Project Idea: Working Suspend/Resume/Hibernate

This is a specification for a project idea that I had. Basically, it is to implement a working suspend/resume/hibernate system into FreeBSD. Due to the amount of work required to add functionality to device drivers for the suspend/resume events, this project, if approved, will be a community effort. This proposal include some basic outlines of the procedures that I think are required to facilitate an effective suspend/resume/hibernate system.

The best way that I think to do this is to use a kernel thread to monitor the interrupt counters for various hardware interrupts. See vmstat(8) -i option to illustrate my point. If the watched interrupt counts do not change within a certain time frame, then the suspend system procedures are invoked. Same applies to harddisk spin down (this is independent of suspend during normal operation) and monitor timeout (screen saver mechanism?). The checks are done once a minute to minimize system overhead. The resume thread checks interrupt counts once every second. If something happens (interrupt received), then the system is brought back up. During suspend mode, the CPU is placed in either a suspend or halt mode after the thread checks counters to minimize power consumption (a good thing for laptops).

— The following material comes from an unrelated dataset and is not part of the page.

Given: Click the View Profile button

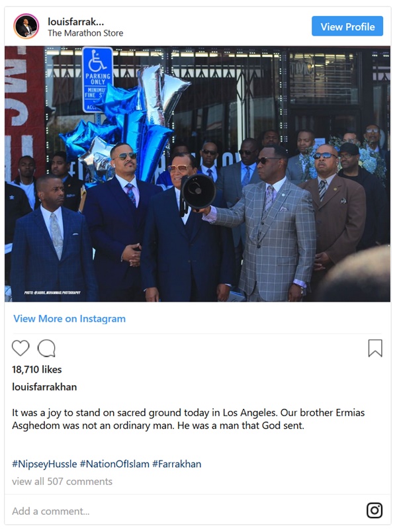Looking at the screenshot, I should [347, 26].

Speaking of the CPU, the automated CPU throttling thread would evaluate the system load statistics periodically and if the utilization exceeds a preset percentage threshold, then the clock frequency of the CPU is increased to bring more computational bandwidth to bear. However, if the system idle percentage exceeds a preset threshold, then the clock frequency of the CPU is scaled back to reduce power consumption. The reason why this works is because of the CMOS fabrication technology. If the digital states of CMOS logic circuits are not changing, then the power draw is usually in the picoamperes. But starting increasing the rate that the digital states change and more power is drawn. This is due to the physical construction of a CMOS transistor, which is technically known as an Insulated Gate Field Effect Transistor. The control gate is insulated from the conduction channel and therefore forms a capacitor. Capacitors are like little batteries as they store an electrical charge. When the digital state transitions from 0 to 1 or 1 to 0, that capacitor has to either charge or discharge. That causes current flow, which translates to increased power consumption and increased heat generation. This is why lowering the clock frequency of the CPU can save a considerable amount of power. This will balance system performance with power consumption as the CPU is not wasting clock cycles during the idle loop (Also a good thing for laptops).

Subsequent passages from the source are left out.